[START Record excerpts]

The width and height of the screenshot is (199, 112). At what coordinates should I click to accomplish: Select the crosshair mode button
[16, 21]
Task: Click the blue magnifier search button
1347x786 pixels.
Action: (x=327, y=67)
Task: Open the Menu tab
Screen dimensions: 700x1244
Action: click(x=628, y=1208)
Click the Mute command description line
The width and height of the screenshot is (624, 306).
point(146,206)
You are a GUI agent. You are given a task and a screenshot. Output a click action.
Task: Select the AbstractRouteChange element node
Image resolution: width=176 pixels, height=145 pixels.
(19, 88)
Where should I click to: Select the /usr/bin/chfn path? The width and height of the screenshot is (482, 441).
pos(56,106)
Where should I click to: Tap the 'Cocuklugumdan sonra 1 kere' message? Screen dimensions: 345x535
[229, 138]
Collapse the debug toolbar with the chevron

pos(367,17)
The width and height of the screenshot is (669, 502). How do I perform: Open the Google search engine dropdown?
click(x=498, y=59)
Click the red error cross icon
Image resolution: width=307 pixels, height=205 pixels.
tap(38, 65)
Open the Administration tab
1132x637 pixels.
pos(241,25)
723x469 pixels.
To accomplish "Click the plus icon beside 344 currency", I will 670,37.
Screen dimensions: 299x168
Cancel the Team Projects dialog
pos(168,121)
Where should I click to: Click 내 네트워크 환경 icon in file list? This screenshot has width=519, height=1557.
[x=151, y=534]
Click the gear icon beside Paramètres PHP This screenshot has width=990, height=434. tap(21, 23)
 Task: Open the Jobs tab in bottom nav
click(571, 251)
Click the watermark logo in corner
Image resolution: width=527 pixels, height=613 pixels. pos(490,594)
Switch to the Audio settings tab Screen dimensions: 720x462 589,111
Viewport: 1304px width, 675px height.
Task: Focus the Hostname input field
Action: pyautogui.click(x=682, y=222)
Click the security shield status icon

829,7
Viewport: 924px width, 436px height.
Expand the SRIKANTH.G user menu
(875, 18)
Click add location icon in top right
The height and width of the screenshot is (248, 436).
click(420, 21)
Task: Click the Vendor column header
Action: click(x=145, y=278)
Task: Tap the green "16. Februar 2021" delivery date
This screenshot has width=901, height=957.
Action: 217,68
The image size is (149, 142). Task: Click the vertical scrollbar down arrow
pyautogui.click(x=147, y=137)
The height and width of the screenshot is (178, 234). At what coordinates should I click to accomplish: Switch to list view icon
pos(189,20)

[END Record excerpts]

Stated goal
Can you put the lines above into a Markdown table with the columns "Row" and "Line", one numbered row per line, leaving out the blank lines?

Correct output
| Row | Line |
|---|---|
| 1 | The width and height of the screenshot is (199, 112). At what coordinates should I click to accomplish: Select the crosshair mode button |
| 2 | [16, 21] |
| 3 | Task: Click the blue magnifier search button |
| 4 | 1347x786 pixels. |
| 5 | Action: (x=327, y=67) |
| 6 | Task: Open the Menu tab |
| 7 | Screen dimensions: 700x1244 |
| 8 | Action: click(x=628, y=1208) |
| 9 | Click the Mute command description line |
| 10 | The width and height of the screenshot is (624, 306). |
| 11 | point(146,206) |
| 12 | You are a GUI agent. You are given a task and a screenshot. Output a click action. |
| 13 | Task: Select the AbstractRouteChange element node |
| 14 | Image resolution: width=176 pixels, height=145 pixels. |
| 15 | (19, 88) |
| 16 | Where should I click to: Select the /usr/bin/chfn path? The width and height of the screenshot is (482, 441). |
| 17 | pos(56,106) |
| 18 | Where should I click to: Tap the 'Cocuklugumdan sonra 1 kere' message? Screen dimensions: 345x535 |
| 19 | [229, 138] |
| 20 | Collapse the debug toolbar with the chevron |
| 21 | pos(367,17) |
| 22 | The width and height of the screenshot is (669, 502). How do I perform: Open the Google search engine dropdown? |
| 23 | click(x=498, y=59) |
| 24 | Click the red error cross icon |
| 25 | Image resolution: width=307 pixels, height=205 pixels. |
| 26 | tap(38, 65) |
| 27 | Open the Administration tab |
| 28 | 1132x637 pixels. |
| 29 | pos(241,25) |
| 30 | 723x469 pixels. |
| 31 | To accomplish "Click the plus icon beside 344 currency", I will 670,37. |
| 32 | Screen dimensions: 299x168 |
| 33 | Cancel the Team Projects dialog |
| 34 | pos(168,121) |
| 35 | Where should I click to: Click 내 네트워크 환경 icon in file list? This screenshot has width=519, height=1557. |
| 36 | [x=151, y=534] |
| 37 | Click the gear icon beside Paramètres PHP This screenshot has width=990, height=434. tap(21, 23) |
| 38 |  Task: Open the Jobs tab in bottom nav |
| 39 | click(571, 251) |
| 40 | Click the watermark logo in corner |
| 41 | Image resolution: width=527 pixels, height=613 pixels. pos(490,594) |
| 42 | Switch to the Audio settings tab Screen dimensions: 720x462 589,111 |
| 43 | Viewport: 1304px width, 675px height. |
| 44 | Task: Focus the Hostname input field |
| 45 | Action: pyautogui.click(x=682, y=222) |
| 46 | Click the security shield status icon |
| 47 | 829,7 |
| 48 | Viewport: 924px width, 436px height. |
| 49 | Expand the SRIKANTH.G user menu |
| 50 | (875, 18) |
| 51 | Click add location icon in top right |
| 52 | The height and width of the screenshot is (248, 436). |
| 53 | click(420, 21) |
| 54 | Task: Click the Vendor column header |
| 55 | Action: click(x=145, y=278) |
| 56 | Task: Tap the green "16. Februar 2021" delivery date |
| 57 | This screenshot has width=901, height=957. |
| 58 | Action: 217,68 |
| 59 | The image size is (149, 142). Task: Click the vertical scrollbar down arrow |
| 60 | pyautogui.click(x=147, y=137) |
| 61 | The height and width of the screenshot is (178, 234). At what coordinates should I click to accomplish: Switch to list view icon |
| 62 | pos(189,20) |